General education social and behavioral sciences course. Examines women's efforts to claim their identities from historical, legal and social perspectives. Includes recent laws relating to women, contemporary issues (such as rape, day care, working women, the future of marriage), agencies for change, theories of social change, and the relationship of women's rights to human rights.
WEIS 360. Dealing with Diversity (3).
General education social and behavioral sciences course. Discusses the pluralistic nature of U.S. society. Equips students with skills to live and work within a diverse society, with particular attention on the global community.

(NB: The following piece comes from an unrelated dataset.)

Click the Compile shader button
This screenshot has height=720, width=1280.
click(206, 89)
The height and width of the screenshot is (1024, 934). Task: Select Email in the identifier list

WEIS 386. Gender, Race and Sports (3).
General education social and behavioral sciences course. Students, regardless of athletic background, learn how to think critically about gender/race intersection in sports. Uses an interdisciplinary approach to topic. Focus is on women’s and men’s amateur and collegiate sports. Students gain knowledge regarding struggles over the entrance of historically underrepresented athletes into organized athletics from the late 19th century to the present. Students learn how to practice interpretation, social and political phenomena that make up athletics. Includes exercises in social observation regarding how social inequality functions in mundane ways by comparing women’s and men’s sports as well as differential experiences within women’s sports due to race/class. Also investigates contemporary controversies surrounding Title IX’s applicability to athletics, “NIL” in NCAA athletics, unintentional racial and gendered outcomes structured by the hierarchy between “revenue” and “non-revenue” sports. Guest speakers from WSU Athletics and local sports media as well as attendance at WSU sporting events are part of course content.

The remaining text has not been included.